> _TAREFA A CUMPRIR_: Coloque numa tabela Markdown, com as colunas Nº e Linha, as linhas da listagem entre a que contém "Open hiromi_163 profile link" e a que contém "pyautogui.click(x=33, y=80)", inclusive, omitindo as linhas em branco.

(Dados armazenados)
════════════════════

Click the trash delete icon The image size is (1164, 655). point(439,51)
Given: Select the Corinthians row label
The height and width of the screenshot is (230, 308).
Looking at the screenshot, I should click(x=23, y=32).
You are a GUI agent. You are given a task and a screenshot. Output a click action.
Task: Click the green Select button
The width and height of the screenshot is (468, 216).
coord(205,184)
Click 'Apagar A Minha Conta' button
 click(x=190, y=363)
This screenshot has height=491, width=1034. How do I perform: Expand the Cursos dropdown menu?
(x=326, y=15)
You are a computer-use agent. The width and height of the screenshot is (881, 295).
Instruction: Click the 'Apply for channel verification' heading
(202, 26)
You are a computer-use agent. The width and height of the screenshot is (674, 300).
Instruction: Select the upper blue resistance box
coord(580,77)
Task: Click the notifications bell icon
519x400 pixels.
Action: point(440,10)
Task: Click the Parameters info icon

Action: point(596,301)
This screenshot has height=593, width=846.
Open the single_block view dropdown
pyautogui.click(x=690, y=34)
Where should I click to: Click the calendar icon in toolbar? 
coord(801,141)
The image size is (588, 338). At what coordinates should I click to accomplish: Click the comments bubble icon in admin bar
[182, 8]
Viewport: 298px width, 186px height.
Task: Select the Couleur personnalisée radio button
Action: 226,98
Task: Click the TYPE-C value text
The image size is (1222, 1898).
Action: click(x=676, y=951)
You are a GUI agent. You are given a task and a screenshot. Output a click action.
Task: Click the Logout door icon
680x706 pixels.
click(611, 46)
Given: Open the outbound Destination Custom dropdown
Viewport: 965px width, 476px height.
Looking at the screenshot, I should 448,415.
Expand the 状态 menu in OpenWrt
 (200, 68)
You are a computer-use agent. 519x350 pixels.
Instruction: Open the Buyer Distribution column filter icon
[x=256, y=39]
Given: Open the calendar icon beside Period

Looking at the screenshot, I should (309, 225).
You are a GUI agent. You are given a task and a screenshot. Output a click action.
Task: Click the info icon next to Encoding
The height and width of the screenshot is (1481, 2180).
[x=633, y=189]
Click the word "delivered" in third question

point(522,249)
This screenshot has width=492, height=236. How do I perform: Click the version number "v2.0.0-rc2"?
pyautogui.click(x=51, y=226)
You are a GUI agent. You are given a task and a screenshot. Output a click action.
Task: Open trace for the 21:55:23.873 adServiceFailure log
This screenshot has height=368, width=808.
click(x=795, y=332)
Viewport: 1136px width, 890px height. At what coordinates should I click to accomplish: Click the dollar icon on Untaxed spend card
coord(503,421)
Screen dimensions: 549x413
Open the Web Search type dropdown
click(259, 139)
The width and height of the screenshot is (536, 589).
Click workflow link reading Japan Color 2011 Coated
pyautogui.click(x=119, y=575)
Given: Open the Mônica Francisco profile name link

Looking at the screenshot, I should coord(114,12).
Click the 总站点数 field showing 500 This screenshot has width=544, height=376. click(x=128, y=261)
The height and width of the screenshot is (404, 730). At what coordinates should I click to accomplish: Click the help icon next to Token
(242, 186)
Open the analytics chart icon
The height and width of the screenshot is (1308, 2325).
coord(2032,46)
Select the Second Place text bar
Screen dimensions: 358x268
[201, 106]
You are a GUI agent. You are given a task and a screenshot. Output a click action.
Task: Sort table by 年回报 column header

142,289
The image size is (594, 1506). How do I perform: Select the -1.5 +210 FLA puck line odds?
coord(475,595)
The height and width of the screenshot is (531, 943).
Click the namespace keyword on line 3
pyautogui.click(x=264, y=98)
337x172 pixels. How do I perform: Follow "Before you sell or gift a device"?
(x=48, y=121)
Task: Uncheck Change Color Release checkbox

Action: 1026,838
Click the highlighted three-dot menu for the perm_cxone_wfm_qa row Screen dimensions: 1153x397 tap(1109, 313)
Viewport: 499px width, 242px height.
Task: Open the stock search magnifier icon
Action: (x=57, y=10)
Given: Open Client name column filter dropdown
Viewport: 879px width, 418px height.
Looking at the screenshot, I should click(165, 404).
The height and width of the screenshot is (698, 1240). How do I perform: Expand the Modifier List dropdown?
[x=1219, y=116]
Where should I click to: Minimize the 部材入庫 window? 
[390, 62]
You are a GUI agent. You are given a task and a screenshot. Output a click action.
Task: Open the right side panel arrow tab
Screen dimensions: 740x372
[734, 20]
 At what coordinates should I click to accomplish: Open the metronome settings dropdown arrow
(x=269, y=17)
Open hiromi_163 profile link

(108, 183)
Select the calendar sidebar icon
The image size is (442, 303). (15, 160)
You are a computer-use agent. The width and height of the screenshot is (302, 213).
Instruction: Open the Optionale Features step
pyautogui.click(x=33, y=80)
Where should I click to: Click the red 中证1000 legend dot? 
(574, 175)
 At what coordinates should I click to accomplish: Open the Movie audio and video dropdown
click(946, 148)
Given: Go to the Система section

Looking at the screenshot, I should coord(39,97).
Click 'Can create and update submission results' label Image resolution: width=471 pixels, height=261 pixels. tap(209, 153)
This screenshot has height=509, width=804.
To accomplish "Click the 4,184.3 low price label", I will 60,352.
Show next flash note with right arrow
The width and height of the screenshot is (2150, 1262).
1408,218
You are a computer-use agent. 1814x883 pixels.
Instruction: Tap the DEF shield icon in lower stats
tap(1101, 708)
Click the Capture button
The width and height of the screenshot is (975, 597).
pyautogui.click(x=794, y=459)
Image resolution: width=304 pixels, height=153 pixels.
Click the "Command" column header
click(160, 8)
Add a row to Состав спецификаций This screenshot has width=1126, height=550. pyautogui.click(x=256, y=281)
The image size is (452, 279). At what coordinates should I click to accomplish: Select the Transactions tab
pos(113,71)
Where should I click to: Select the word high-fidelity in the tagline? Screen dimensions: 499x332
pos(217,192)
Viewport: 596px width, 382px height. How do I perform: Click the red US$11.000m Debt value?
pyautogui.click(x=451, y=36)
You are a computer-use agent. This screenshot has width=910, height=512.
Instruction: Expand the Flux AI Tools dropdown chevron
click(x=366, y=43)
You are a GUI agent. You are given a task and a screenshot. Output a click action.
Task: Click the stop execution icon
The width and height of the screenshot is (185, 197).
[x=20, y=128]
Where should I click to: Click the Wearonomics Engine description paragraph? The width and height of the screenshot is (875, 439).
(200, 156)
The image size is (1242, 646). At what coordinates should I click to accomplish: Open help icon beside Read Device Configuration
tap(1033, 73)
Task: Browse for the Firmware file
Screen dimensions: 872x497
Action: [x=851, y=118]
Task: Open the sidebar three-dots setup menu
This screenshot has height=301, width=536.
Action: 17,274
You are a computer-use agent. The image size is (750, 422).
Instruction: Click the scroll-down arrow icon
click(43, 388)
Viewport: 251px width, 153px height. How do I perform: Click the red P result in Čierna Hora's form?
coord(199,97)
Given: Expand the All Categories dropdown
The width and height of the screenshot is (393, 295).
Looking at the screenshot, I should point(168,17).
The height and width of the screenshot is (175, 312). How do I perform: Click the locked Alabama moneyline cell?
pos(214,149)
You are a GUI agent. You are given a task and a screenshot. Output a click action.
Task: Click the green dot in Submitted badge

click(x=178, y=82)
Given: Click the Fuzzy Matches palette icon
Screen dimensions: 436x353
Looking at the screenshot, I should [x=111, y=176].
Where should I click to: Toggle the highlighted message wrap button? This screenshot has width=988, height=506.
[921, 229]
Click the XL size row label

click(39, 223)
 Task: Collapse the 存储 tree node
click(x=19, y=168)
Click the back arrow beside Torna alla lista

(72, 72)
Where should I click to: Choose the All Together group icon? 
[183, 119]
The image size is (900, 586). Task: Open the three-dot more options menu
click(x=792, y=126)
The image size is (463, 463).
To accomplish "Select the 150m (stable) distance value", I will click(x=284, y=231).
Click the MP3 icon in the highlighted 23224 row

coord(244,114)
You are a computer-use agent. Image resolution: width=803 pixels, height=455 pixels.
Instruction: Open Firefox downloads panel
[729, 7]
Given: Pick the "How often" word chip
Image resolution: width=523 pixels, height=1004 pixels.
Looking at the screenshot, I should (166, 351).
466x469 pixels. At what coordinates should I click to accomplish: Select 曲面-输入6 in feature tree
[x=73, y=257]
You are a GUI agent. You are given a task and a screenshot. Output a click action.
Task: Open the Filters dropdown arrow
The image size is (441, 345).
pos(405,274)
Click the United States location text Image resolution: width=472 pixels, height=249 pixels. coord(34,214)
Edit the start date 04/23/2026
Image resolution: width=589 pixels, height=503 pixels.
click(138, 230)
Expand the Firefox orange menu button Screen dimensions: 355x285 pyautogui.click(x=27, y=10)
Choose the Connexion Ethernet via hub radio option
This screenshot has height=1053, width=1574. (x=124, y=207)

════════════════════

> _RESPOSTA ESCRITA_:
| Nº | Linha |
|---|---|
| 1 | Open hiromi_163 profile link |
| 2 | (108, 183) |
| 3 | Select the calendar sidebar icon |
| 4 | The image size is (442, 303). (15, 160) |
| 5 | You are a computer-use agent. The width and height of the screenshot is (302, 213). |
| 6 | Instruction: Open the Optionale Features step |
| 7 | pyautogui.click(x=33, y=80) |